How can manufacturers best contribute to packaging waste recycling costs? One compliance scheme believes it has the answer. Paul Gander reports

As the Packaging Recovery Note (PRN) nears its 20th birthday, stakeholders in the UK waste reprocessing chain are asking whether the system is fit for purpose.

Some say PRNs are redundant, claiming that at least parts of the recycling sector need no additional support.

Others believe the injection of cash is necessary, but it should be distributed differently. Meanwhile, one common criticism is that the current system is neither transparent or accountable.

Typically, compliance schemes act as intermediaries, shouldering the administrative burden for producers. But the system makes it impossible for those producers to see how their money is being spent.

Now, UK compliance scheme Ecosurety has come up with its own solution to the question of transparency.

Launching the beta site for its Circularety web-based platform a few weeks ago, Ecosurety md James Piper said: “So much has changed since 1997, when the PRN system was established, and yet the PRN has stayed as it was then. We’re hoping to change the PRN market.

“We wanted to introduce transparency. Also, under the current system, there are high levels of price volatility, which create instability in the market. Finally, we wanted to introduce choice.”

Poor transparency

This is not just Ecosurety’s view. Earlier this year, the Chartered Institute of Waste Management (CIWM) voiced its own concerns over the poor transparency and market volatility affecting the PRN system.

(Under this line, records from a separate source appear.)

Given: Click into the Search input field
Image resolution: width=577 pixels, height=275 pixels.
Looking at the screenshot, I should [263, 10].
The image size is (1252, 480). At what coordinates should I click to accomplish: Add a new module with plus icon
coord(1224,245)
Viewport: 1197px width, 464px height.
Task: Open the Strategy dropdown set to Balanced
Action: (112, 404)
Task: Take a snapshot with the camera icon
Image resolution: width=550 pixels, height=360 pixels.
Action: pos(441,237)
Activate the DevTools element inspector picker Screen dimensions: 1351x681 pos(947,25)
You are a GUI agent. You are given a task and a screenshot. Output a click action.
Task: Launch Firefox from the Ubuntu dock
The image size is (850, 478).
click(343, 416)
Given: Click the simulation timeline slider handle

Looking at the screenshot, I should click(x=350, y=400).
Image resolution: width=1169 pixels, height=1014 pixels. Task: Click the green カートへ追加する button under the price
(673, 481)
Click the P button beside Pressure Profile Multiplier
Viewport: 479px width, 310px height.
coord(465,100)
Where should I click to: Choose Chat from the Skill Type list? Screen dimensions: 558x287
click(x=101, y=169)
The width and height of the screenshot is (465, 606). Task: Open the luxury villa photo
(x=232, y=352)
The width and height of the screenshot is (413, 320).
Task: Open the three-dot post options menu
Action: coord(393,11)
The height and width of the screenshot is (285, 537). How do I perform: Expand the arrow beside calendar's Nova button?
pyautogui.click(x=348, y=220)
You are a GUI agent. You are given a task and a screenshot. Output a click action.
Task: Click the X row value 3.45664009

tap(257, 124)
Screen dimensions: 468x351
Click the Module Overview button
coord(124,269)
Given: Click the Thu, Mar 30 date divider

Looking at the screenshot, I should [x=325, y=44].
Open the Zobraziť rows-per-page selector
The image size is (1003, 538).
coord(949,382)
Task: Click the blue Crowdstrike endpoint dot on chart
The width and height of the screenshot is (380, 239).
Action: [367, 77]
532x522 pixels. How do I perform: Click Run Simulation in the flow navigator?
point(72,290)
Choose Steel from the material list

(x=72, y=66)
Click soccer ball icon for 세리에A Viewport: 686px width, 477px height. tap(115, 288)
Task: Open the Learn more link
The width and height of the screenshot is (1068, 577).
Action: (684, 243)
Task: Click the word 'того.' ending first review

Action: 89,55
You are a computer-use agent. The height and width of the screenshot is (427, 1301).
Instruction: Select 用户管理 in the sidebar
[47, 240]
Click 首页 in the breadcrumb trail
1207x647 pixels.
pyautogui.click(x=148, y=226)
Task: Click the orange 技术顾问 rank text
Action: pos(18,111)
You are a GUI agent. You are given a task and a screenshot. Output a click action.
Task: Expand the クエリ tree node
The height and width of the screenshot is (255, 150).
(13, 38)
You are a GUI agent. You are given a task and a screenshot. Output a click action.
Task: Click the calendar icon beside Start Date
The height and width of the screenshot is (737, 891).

The CIWM is among those bemoaning the system’s over-reliance on waste exports. These are perfectly legal, but are widely seen as weakening the UK’s recycling infrastructure.

The Circularety system allows scheme members to channel their PRN payments directly towards specific recycling projects and investments. The producer’s choice of ‘target’ project is likely to reflect its own materials usage.

So, for example, Innocent Drinks has said it would explicitly link its own PRN payments to the recycling of polyethylene terephthalate (PET) in order to reflect and support its use of the virgin plastic and, increasingly, of recycled PET.

Of the Circularety scheme in general, Piper says: “We will audit a percentage of the projects to ensure they are going through as projected.”

Reprocessors will have to make up any shortfall in funding themselves. Currently in its beta stage, the Circularety website will go live to producers wanting to invest at the beginning of January.

For those in the PRN chain, the questions about the current system cut much deeper than this.

At the Local Authority Recycling Advisory Committee (LARAC), chief executive Lee Marshall says: “At any one time, the total amount of PRNs available is around £60M.

‘Spread very thinly’

“That sounds a lot, but once it is divided up among collection schemes in council areas across the country, it is spread very thinly. We need to look at how much funding there is, and whether we need more overall.”

This is especially important given the dwindling levels of central government funding for local authorities, says LARAC.

Other questions centre on whether, post-Brexit, the UK will in future be tied into EU regulation on packaging waste and producer responsibility.

Current proposals from the European Commission include an increased funding burden on producers under so-called extended producer responsibility (EPR) schemes.

As the UK’s producer-led Industry Council on Packaging Research and the Environment (Incpen) pointed out, the PRN system is one of the cheapest compliance systems in Europe for industry.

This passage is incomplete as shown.